God is the One absolutely self-sufficing Being; in substance there is no distinction, no element of difference. With the distinction of God from the world, and especially from man, there first appears the distinction between good and evil. It is a fundamental principle of Spinozism, with regard to this distinction between God and man, that man must have God alone as his chief end. And thus the love of God is law for the element of difference, that is to say, for man; this love to God is alone to be his guide; he is not to ascribe value to his separate existence, to his difference in itself, not to desire to continue in it, but to direct his entire thought towards God alone.

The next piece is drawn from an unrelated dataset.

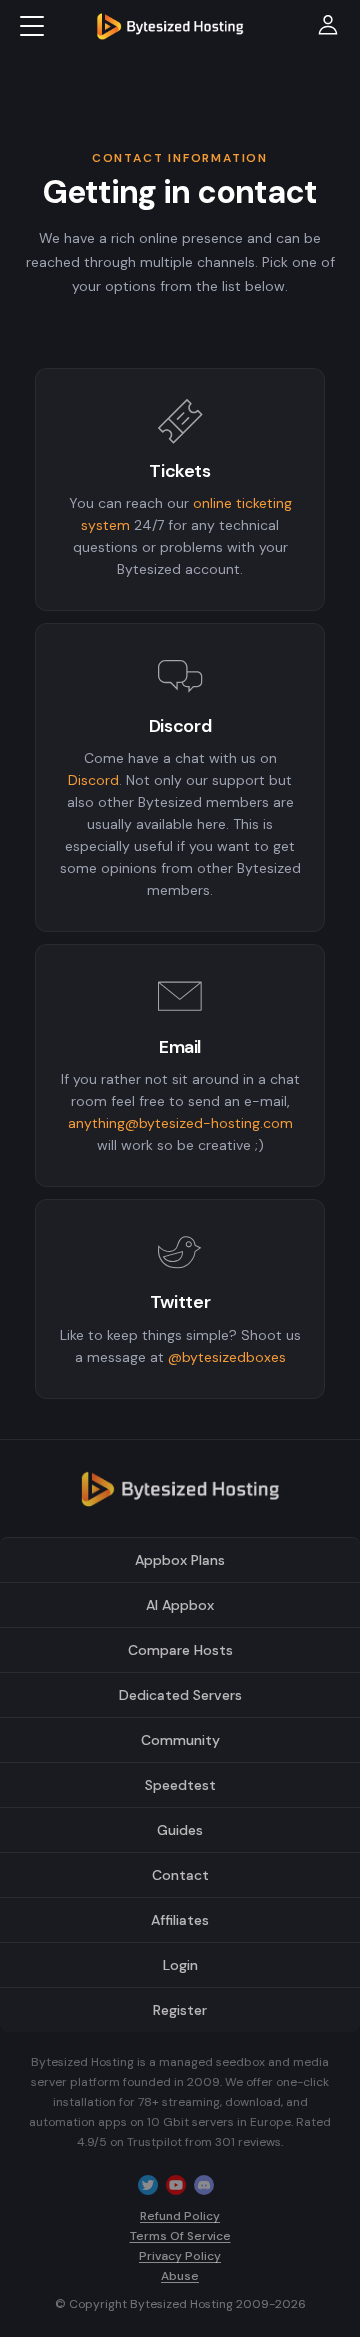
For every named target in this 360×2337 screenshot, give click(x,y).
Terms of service (180, 2236)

This is the most sublime morality, that evil is nonexistent, and that man is not to allow to this distinction, this nullity, any valid existence. Man may wish to persist in this difference, to carry this separation on into a settled opposition to God—the essentially existing Universal—and then man is evil. But it is also possible for him to regard his difference as non-existent, to place his true being in God alone, and direct his aim toward God—and then man is good.
In Spinozism, the distinction between good and evil undoubtedly makes its appearance with reference to God and man—and it appears in it with this qualification, that evil is to be regarded as non-existent. In God as such, in His character as Substance, there is no distinction; it is for man that this distinction exists, as does also the distinction between good and evil.
In accordance with that superficiality with which the polemic against philosophy is carried on, it is added, moreover, that philosophy is a system of Identity. It is quite correct to say that Substance is this one self-identity, but Spirit is just as much this self-identity.